Ansa

Il Bi e il Ba

La canzone più triste mai scritta da un essere umano

Guido Vitiello

Lilly di Antonello Venditti mi viene riproposta ossessivamente dalla mia playlist di viaggio. Sulle prime suona come un'elegia. Poi il dolore per un'amica naufragata nell'eroina è talmente profondo da scavare un cratere, in cui il linguaggio frana pezzo a pezzo

Il critico Stefano Agosti la battezzò libido vocativa. E’ quella forza inconscia che spinge il poeta a dire, sussurrare, gridare, ripetere, cifrare, anagrammare, far risuonare all’infinito il nome dell’amata. Non ho nessuna pezza d’appoggio per dimostrarlo, ma ho il sospetto che questa pulsione trovi terreno tanto più fertile quanto più i nomi sono pieni di vocali aperte o di consonanti liquide – le prime che i bambini imparino a pronunciare, le prime che soccorrano l’urgenza di esprimersi. Dalla Laura che ispirò a Petrarca variazioni forsennate (“l’aura che ’l verde lauro et l’aureo crine”) alla Lolita di Nabokov, la letteratura è attraversata da una corrente sottomarina di lallazioni desideranti o luttuose. Se l’argomento vi intriga – da ragazzo mi appassionava – vi rimando ai dottissimi libri di Luigi Sasso sull’onomastica letteraria e soprattutto poetica.

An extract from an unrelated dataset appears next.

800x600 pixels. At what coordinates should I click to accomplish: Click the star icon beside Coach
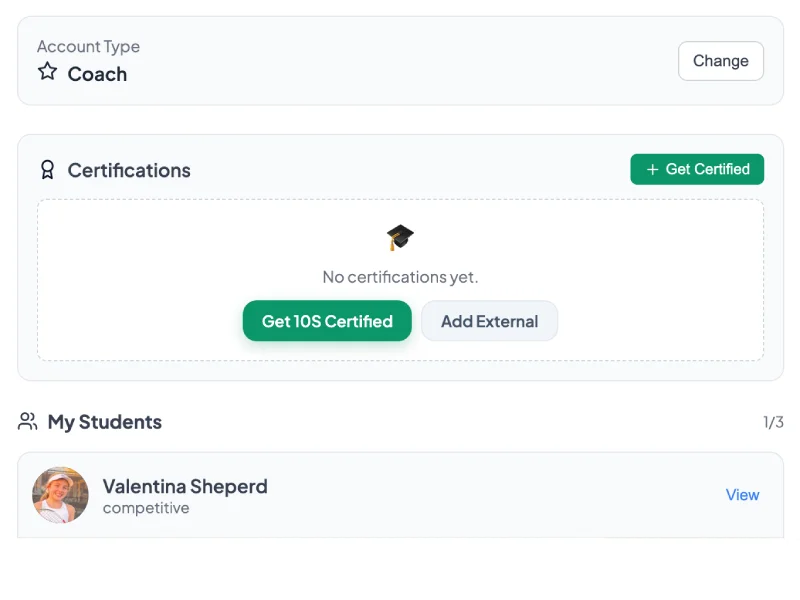point(47,72)
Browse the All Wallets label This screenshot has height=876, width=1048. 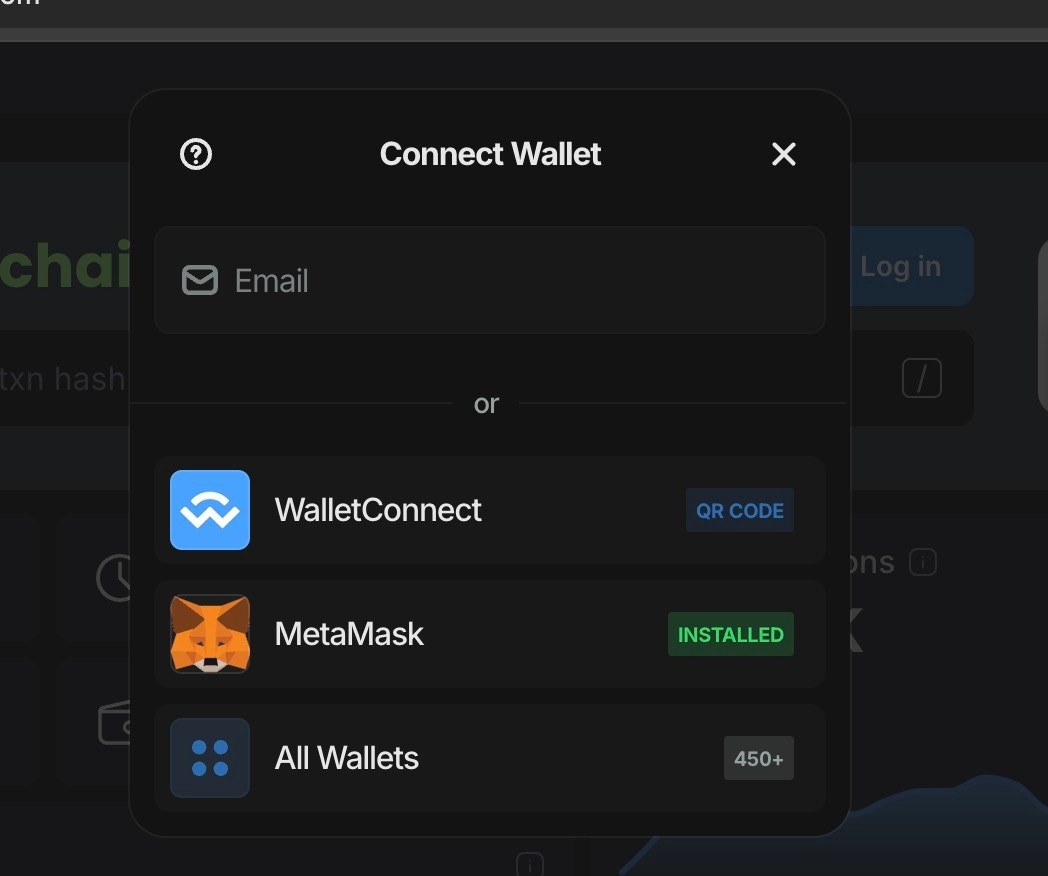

E che dire della canzonetta? Qui non ci sono autorità a guidarci. Lucio Battisti seppe trasformare un nome in un pianto di bambino abbandonato (“Voglio Aaanna”), ma nessuno, credo, si è spinto più in là di Antonello Venditti con Lilly. La mia playlist da viaggio me la ripropone ossessivamente, e fa bene, perché solo grazie a queste repliche assillanti ho potuto constatare, con mezzo secolo di ritardo sui miei connazionali, che grande canzone fosse. Il rimpianto per un’amica naufragata nell’eroina ispirò a Venditti quella che sulle prime suona come un’elegia, tutta imperniata sull’invocazione di un nome. Ma questo perno vortica potentemente su sé stesso fino a scavare un cratere in cui frana pezzo a pezzo il linguaggio – nessi logici, sintattici, temporali, tutto è disarticolato, tutto è in frantumi e mozziconi di frasi. Resta solo quel pianto rituale, due sillabe, anzi una sola sillaba ripetuta all’infinito. E insomma, sono qui in macchina, sto guidando verso un lago molto ameno e ridente, ma dietro gli occhiali scuri sono impantanato nella canzone più triste che sia mai stata scritta da un essere umano. Chissà che effetto devo fare, visto dal finestrino.